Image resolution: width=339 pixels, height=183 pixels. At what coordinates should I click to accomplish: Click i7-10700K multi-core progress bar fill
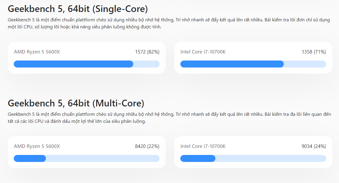(198, 158)
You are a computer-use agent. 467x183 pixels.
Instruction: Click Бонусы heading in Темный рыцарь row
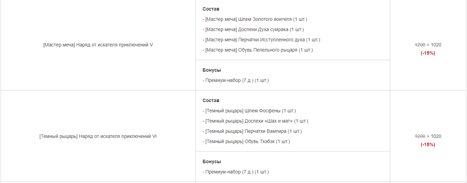(212, 161)
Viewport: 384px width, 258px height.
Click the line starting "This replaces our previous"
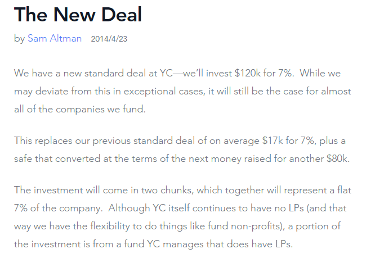(180, 141)
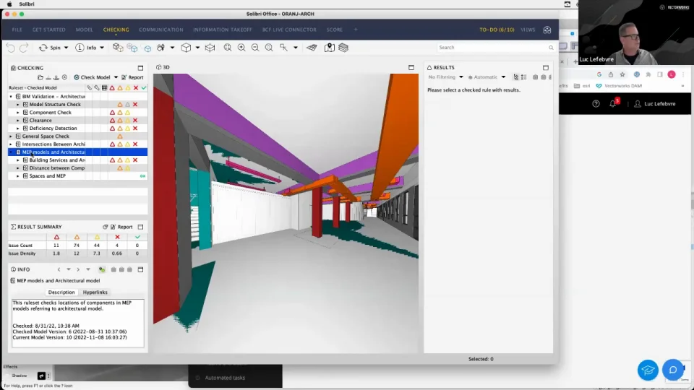Click the Search input field
This screenshot has height=390, width=694.
492,48
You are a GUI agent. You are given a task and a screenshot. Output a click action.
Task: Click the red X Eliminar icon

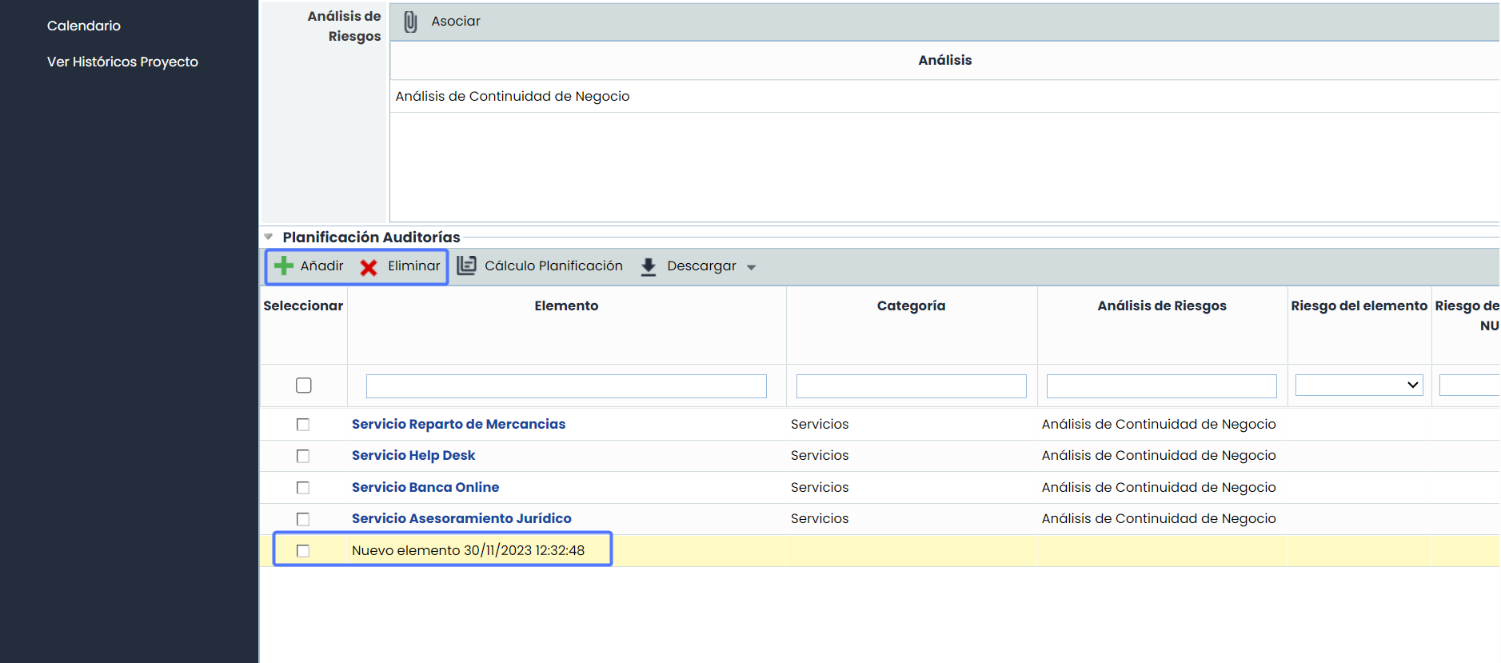click(x=369, y=267)
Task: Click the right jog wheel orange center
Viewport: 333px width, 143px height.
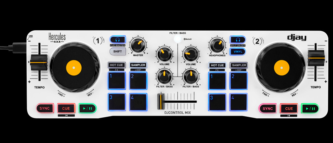Action: pyautogui.click(x=282, y=68)
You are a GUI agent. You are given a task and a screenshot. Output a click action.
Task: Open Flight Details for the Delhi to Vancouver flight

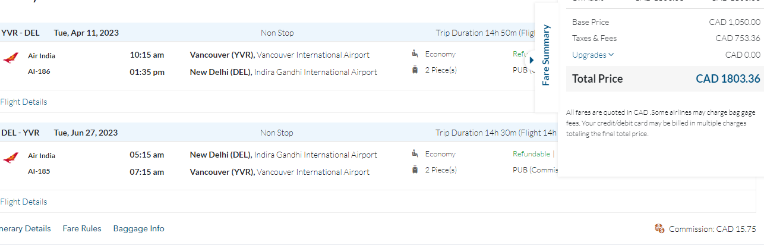[x=23, y=202]
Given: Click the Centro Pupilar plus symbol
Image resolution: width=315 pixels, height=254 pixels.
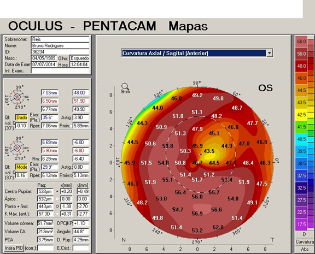Looking at the screenshot, I should [57, 191].
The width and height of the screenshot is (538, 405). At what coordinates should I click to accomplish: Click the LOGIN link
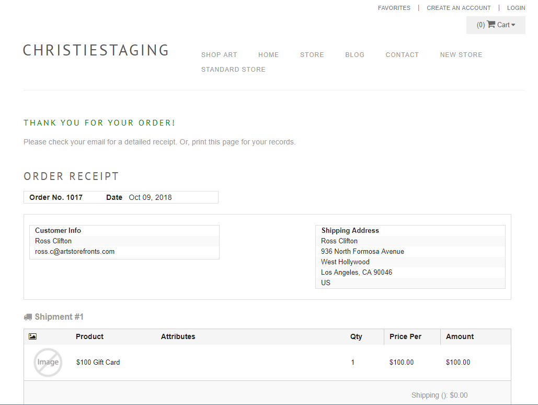[x=516, y=7]
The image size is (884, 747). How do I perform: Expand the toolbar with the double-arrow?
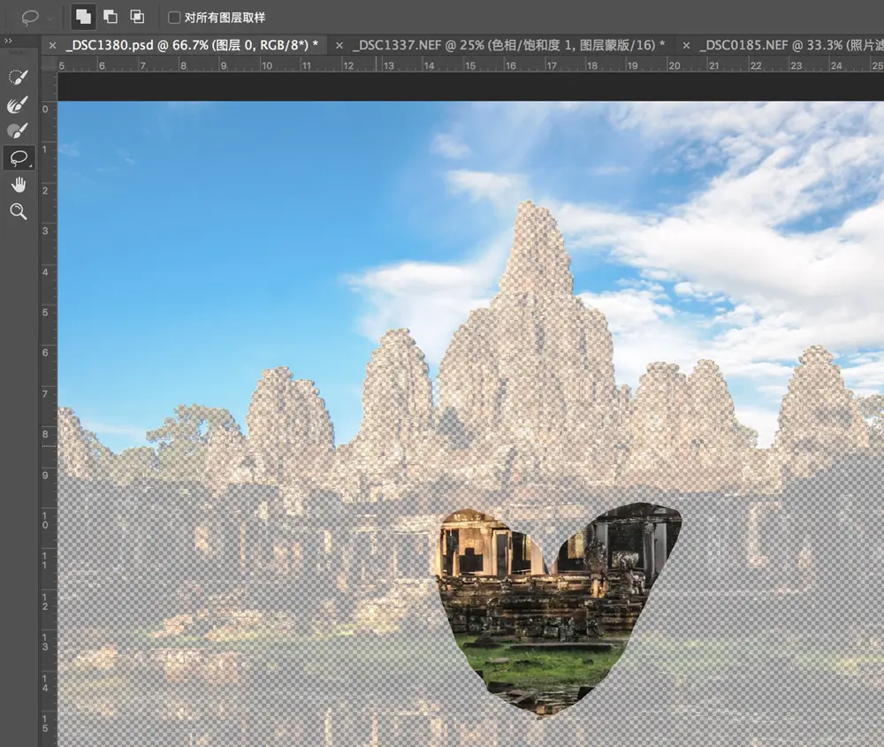click(x=8, y=42)
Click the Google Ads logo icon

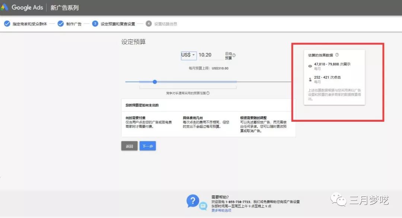pos(4,7)
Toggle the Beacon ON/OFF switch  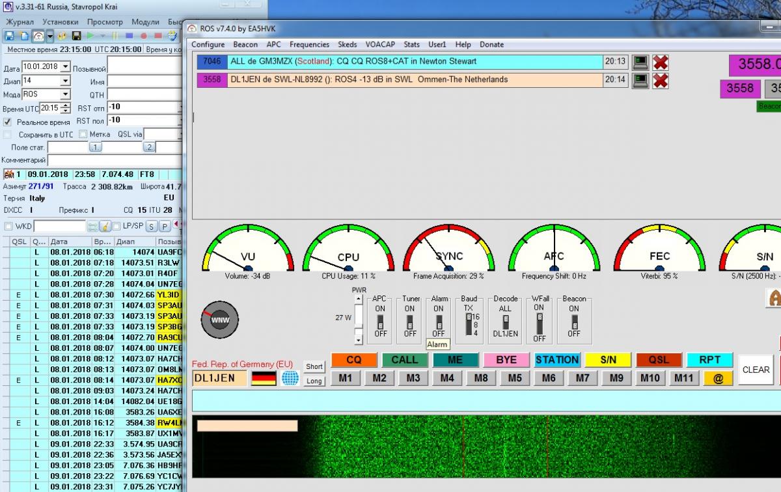tap(574, 321)
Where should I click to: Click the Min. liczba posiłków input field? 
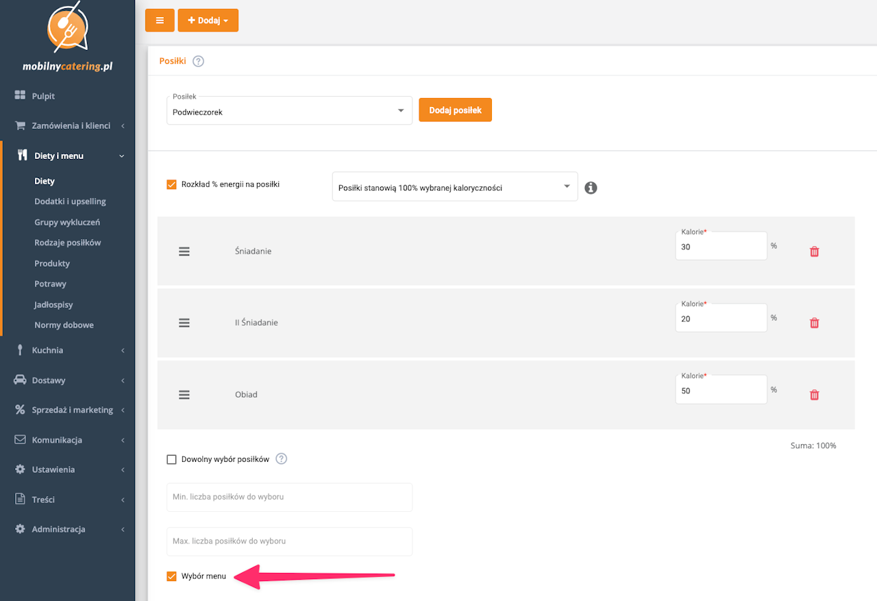(289, 497)
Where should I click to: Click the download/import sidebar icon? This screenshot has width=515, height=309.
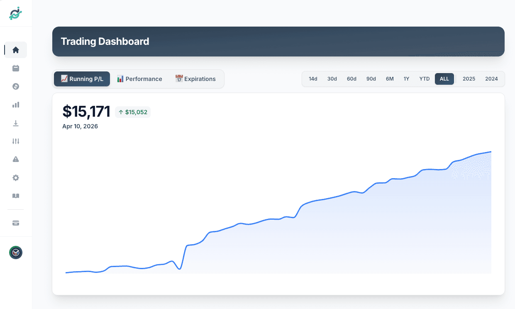15,123
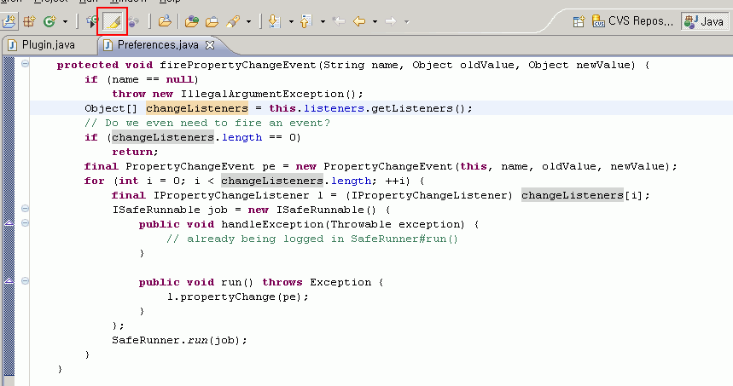Go back using yellow Back arrow

coord(359,21)
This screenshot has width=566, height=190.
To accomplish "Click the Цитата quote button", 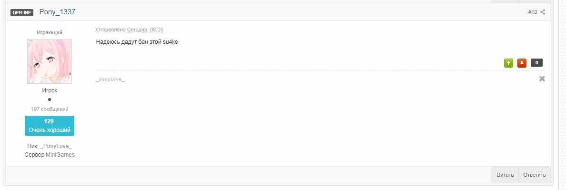I will (x=505, y=175).
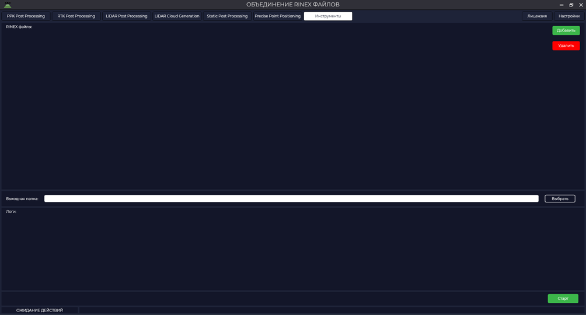Click Выбрать to choose output folder
The width and height of the screenshot is (586, 315).
pos(560,198)
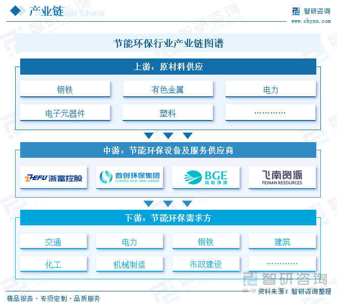Open the www.chyxx.com website link
This screenshot has width=337, height=304.
(x=311, y=21)
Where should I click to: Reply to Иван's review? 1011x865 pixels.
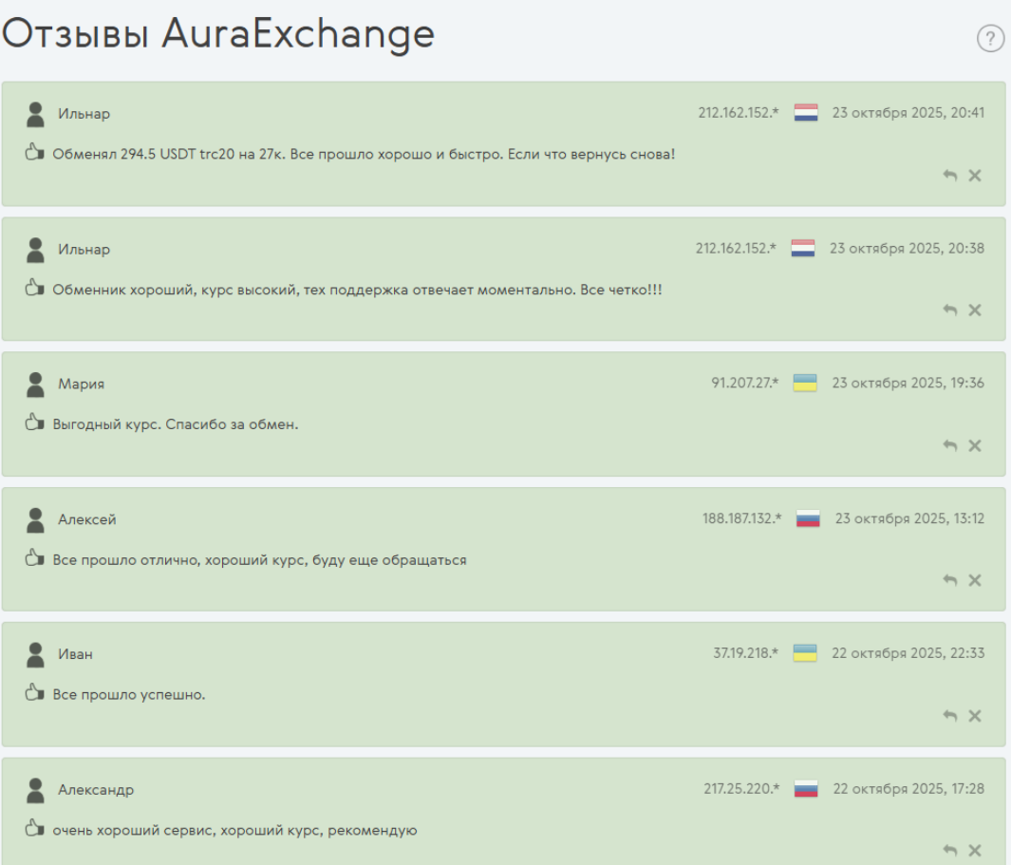[950, 717]
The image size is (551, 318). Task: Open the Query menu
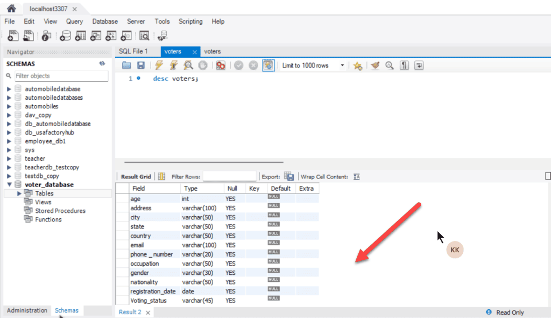pyautogui.click(x=74, y=22)
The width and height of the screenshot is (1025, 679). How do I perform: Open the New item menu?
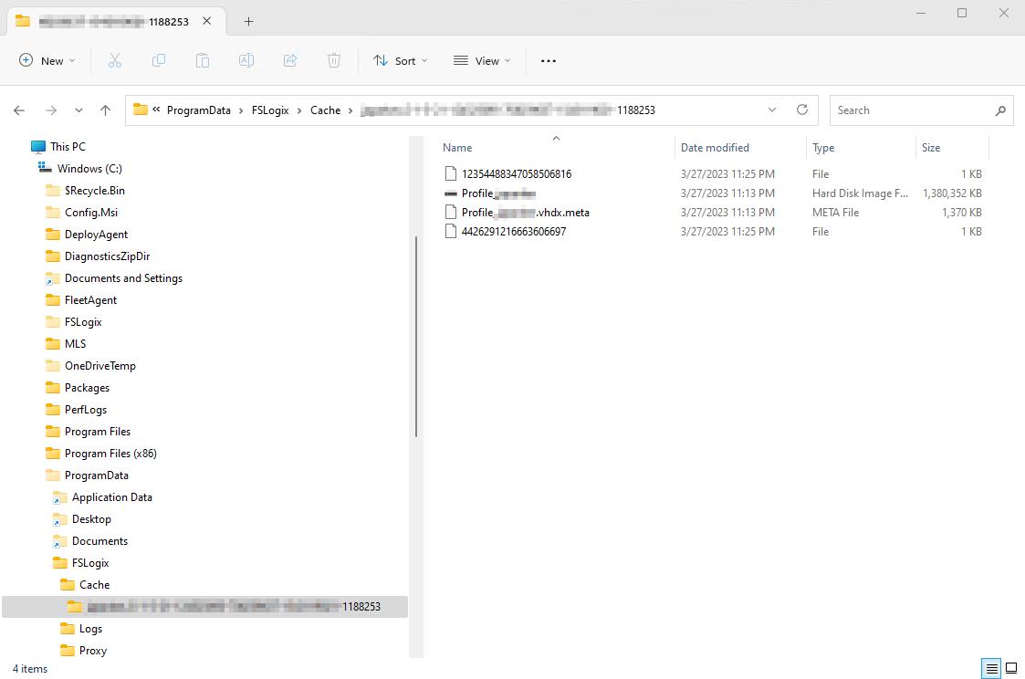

★ ★ ★ ★

▶ REQUIRED WORK: Give back exactly the lines from the top of the records to the line containing "Viewport: 384px width, 258px height.", both included, and no pictures.

▶ WRITTEN REPLY:
Image resolution: width=339 pixels, height=183 pixels. At what coordinates should I click to accomplish: Click i7-10700K multi-core progress bar fill
(198, 158)
You are a computer-use agent. 467x183 pixels.
Instruction: Click Бонусы heading in Темный рыцарь row
(212, 161)
Viewport: 384px width, 258px height.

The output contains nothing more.